Site-resolved measurement of microsecond-to-millisecond conformational-exchange processes in proteins by solid-state NMR spectroscopy

Affiliations

Site-resolved measurement of microsecond-to-millisecond conformational-exchange processes in proteins by solid-state NMR spectroscopy

Martin Tollinger et al. J Am Chem Soc. .

Abstract

We demonstrate that conformational exchange processes in proteins on microsecond-to-millisecond time scales can be detected and quantified by solid-state NMR spectroscopy. We show two independent approaches that measure the effect of conformational exchange on transverse relaxation parameters, namely Carr-Purcell-Meiboom-Gill relaxation-dispersion experiments and measurement of differential multiple-quantum coherence decay. Long coherence lifetimes, as required for these experiments, are achieved by the use of highly deuterated samples and fast magic-angle spinning.

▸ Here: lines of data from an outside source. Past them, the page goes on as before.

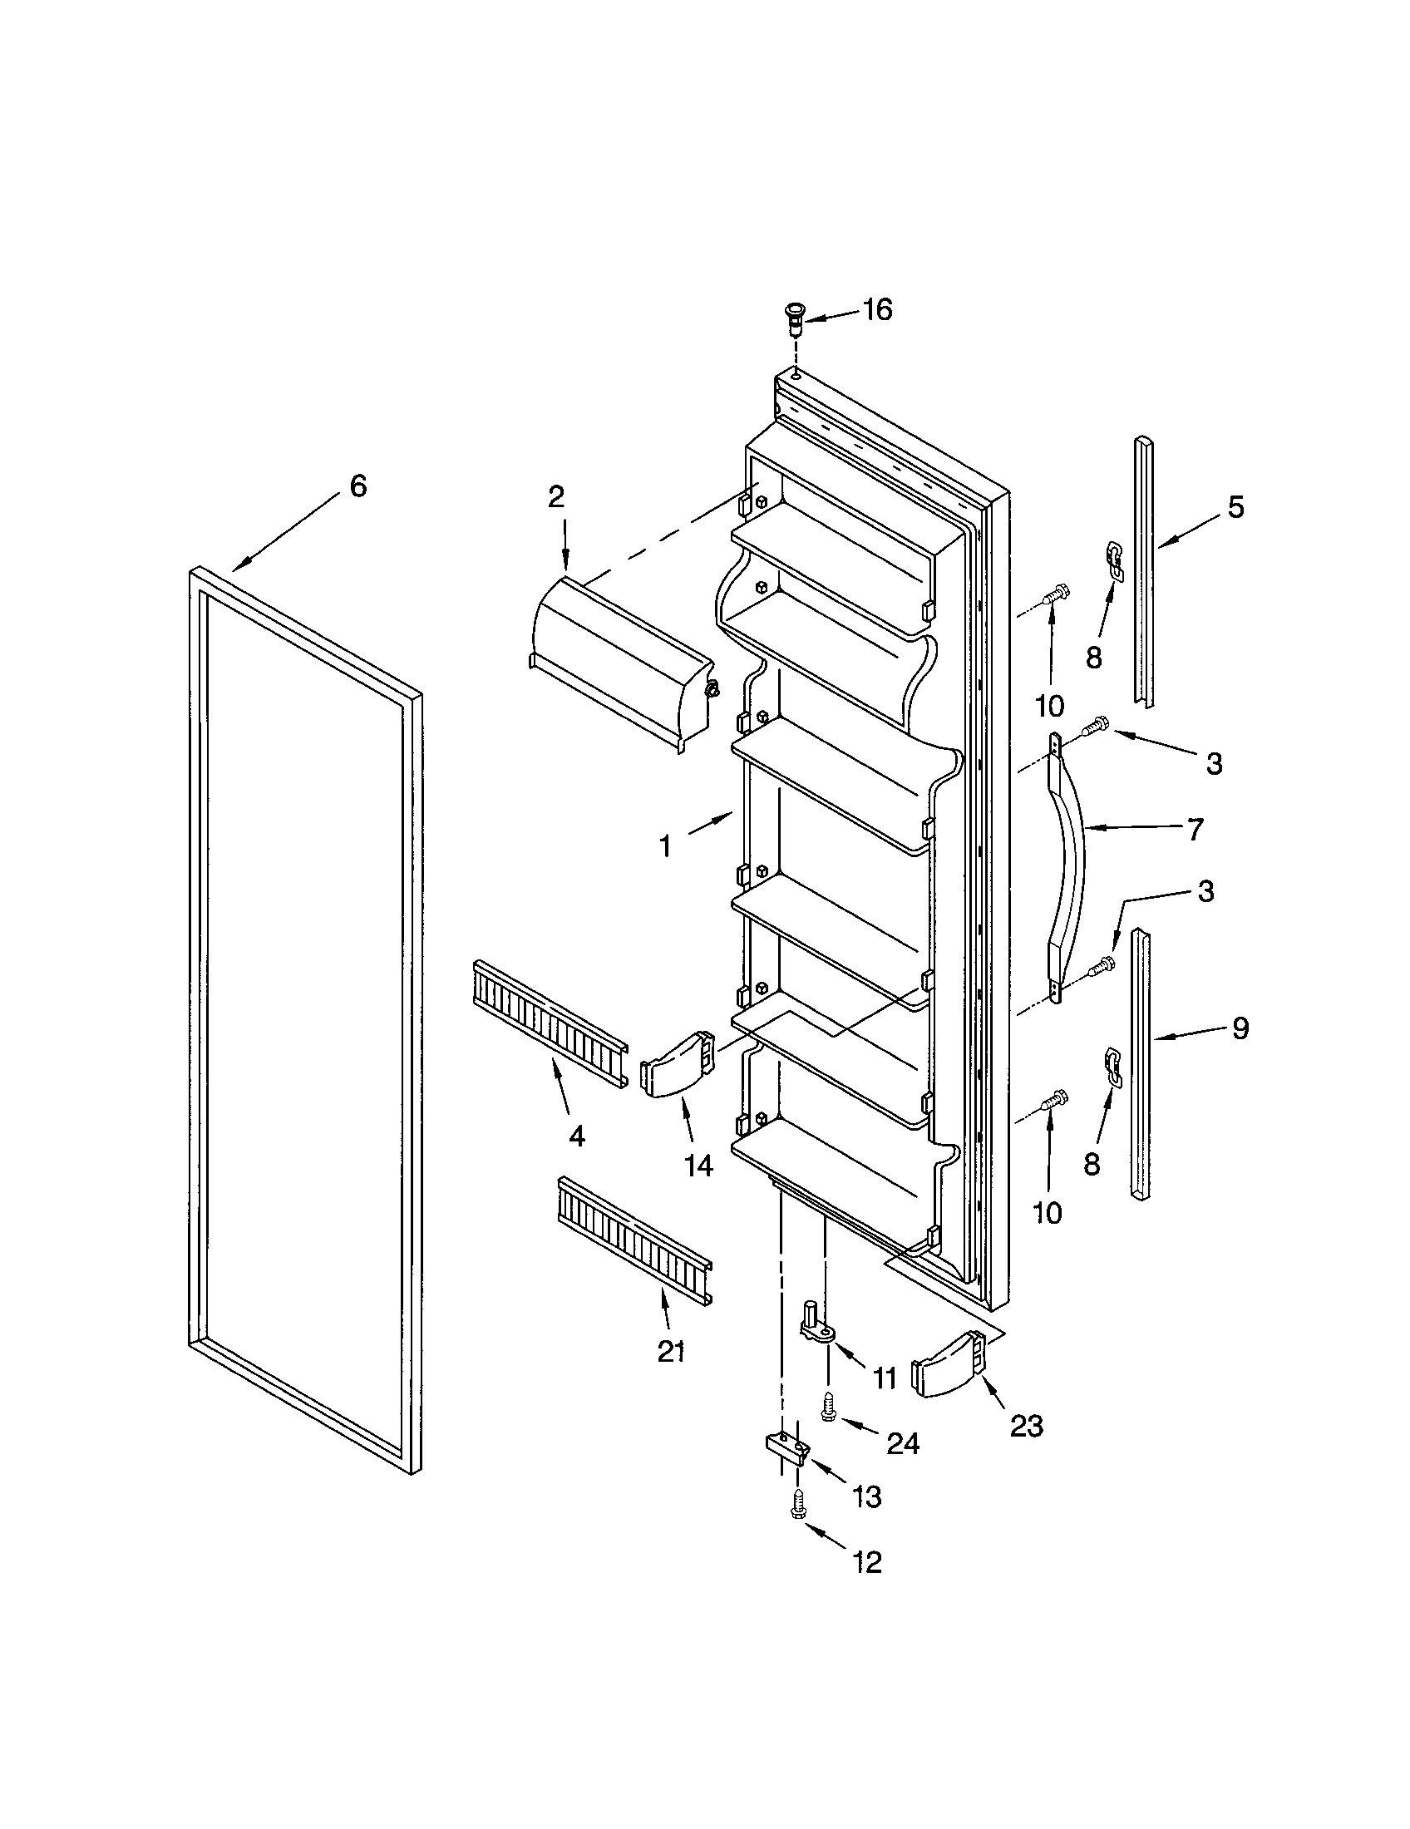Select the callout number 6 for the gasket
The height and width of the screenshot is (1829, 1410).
coord(358,486)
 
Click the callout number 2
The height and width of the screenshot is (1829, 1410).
coord(556,497)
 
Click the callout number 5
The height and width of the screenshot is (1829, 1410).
coord(1236,507)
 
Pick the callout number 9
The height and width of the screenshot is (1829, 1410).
coord(1240,1028)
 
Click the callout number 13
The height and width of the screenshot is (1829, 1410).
coord(867,1497)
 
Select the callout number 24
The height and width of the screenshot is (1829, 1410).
coord(904,1442)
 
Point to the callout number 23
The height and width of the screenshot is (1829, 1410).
coord(1026,1426)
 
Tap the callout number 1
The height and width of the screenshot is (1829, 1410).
coord(666,847)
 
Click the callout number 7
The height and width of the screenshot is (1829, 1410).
coord(1195,829)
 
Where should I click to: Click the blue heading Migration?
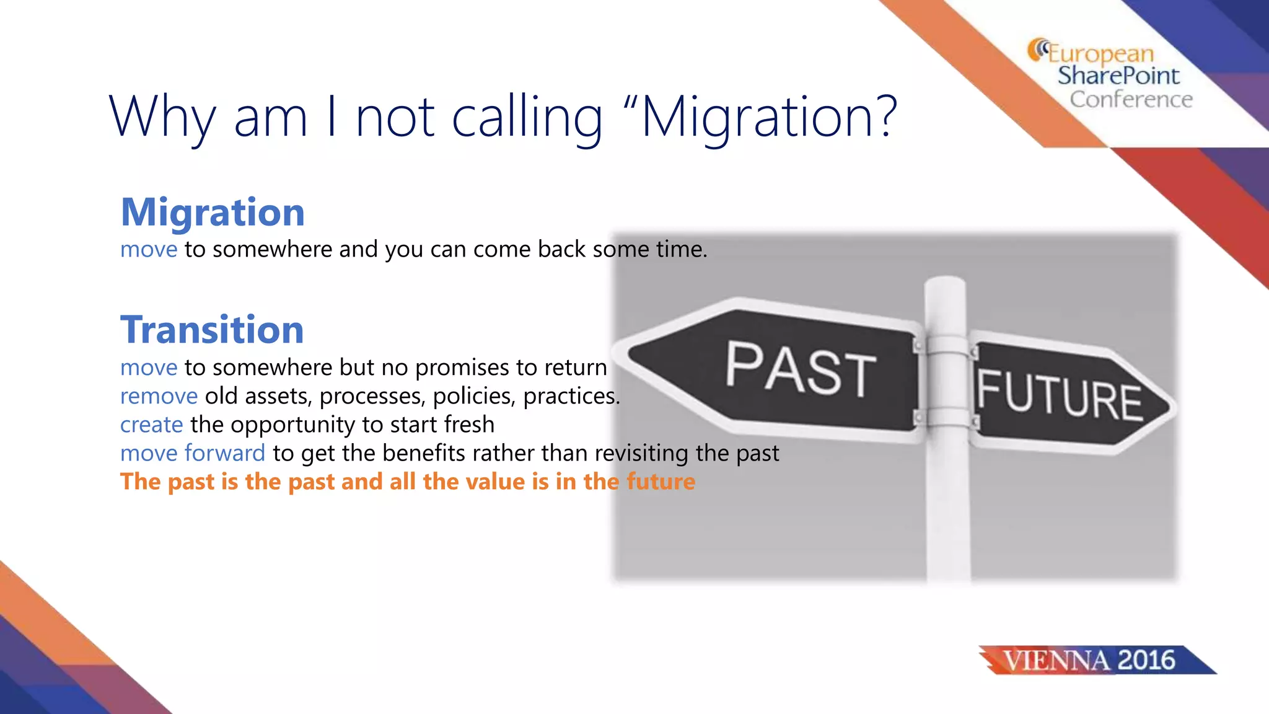[213, 213]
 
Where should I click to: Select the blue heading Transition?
[212, 330]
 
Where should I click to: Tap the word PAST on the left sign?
[801, 370]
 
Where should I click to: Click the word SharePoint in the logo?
[1118, 76]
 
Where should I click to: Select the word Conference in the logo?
[1131, 99]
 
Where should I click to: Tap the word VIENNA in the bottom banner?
[1056, 661]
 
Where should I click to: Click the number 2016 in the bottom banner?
[1146, 660]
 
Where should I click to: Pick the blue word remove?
[159, 396]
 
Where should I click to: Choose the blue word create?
[152, 425]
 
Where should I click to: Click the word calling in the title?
[527, 118]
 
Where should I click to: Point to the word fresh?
[469, 425]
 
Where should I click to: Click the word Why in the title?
[162, 118]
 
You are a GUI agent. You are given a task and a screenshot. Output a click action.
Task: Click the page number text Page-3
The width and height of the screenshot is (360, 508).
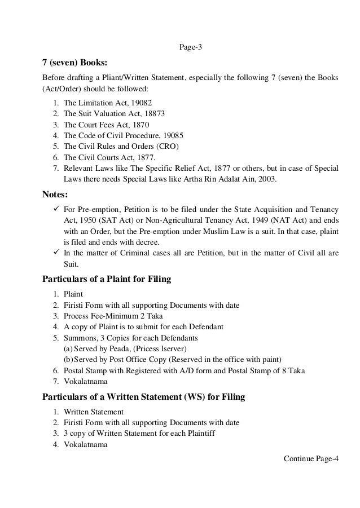(191, 47)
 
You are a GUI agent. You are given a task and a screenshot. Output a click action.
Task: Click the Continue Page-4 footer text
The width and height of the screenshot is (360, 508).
(312, 457)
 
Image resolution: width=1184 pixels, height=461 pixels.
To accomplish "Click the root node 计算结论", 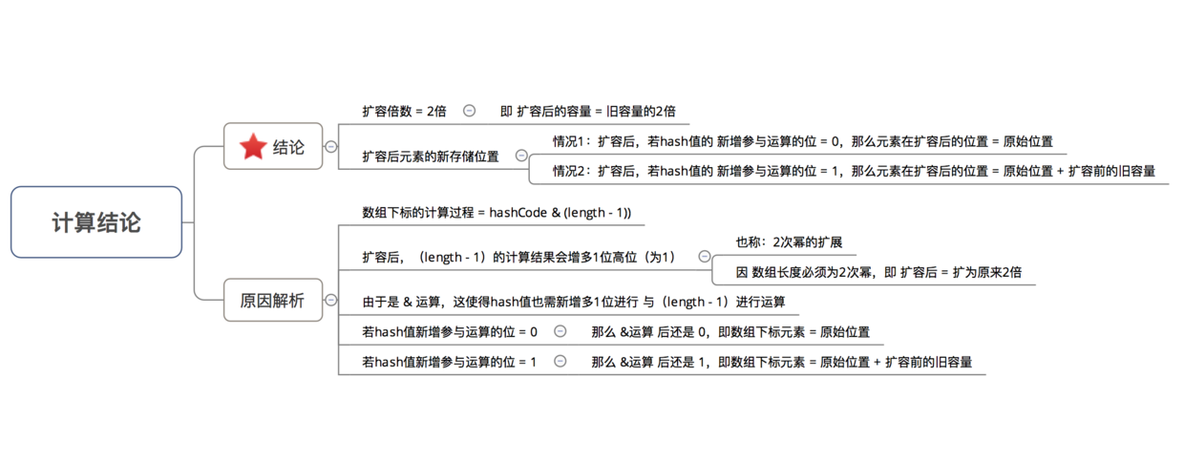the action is [96, 221].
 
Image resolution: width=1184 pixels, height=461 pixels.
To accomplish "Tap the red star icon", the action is [253, 146].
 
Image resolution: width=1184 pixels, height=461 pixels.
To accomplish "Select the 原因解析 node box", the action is [273, 300].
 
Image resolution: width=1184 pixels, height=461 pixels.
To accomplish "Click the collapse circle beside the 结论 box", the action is [331, 147].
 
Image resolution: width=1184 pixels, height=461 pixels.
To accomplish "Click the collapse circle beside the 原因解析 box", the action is [331, 300].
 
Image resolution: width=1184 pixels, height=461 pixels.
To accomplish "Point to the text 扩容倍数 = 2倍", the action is [404, 111].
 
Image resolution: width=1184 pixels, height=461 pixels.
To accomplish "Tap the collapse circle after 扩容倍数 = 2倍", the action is [470, 111].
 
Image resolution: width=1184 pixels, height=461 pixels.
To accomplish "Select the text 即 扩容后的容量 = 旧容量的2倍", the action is [588, 111].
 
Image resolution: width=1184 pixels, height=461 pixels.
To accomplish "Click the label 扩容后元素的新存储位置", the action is [431, 157].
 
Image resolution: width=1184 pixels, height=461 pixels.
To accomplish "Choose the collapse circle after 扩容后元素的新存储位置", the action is [521, 156].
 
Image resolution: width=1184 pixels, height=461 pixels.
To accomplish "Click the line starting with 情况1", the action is [803, 141].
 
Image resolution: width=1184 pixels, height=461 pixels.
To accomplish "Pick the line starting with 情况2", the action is [855, 171].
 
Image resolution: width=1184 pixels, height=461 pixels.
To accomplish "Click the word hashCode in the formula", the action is [518, 212].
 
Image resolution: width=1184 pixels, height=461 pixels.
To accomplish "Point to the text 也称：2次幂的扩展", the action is [789, 241].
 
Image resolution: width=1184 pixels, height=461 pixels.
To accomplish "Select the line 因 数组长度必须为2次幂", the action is [878, 272].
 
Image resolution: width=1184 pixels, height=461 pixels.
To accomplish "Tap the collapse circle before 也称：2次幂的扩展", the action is [705, 256].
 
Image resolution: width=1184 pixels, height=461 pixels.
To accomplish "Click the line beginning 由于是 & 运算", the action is [574, 302].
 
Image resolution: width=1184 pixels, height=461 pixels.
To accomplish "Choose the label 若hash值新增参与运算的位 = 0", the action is [450, 331].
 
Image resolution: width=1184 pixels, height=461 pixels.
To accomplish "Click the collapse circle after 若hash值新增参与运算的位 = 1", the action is [560, 361].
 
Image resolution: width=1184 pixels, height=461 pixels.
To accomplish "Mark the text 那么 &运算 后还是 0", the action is [649, 331].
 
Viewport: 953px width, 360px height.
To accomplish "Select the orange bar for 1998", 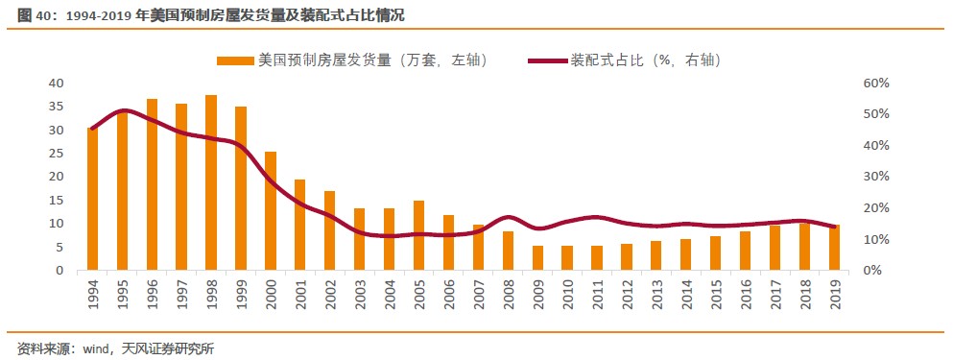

The usefulness of the approaches is demonstrated by application to microcrystalline ubiquitin. We detect a conformational exchange process in a region of the protein for which dynamics have also been observed in solution. Interestingly, quantitative analysis of the data reveals that the exchange process is more than 1 order of magnitude slower than in solution, and this points to the impact of the crystalline environment on free energy barriers.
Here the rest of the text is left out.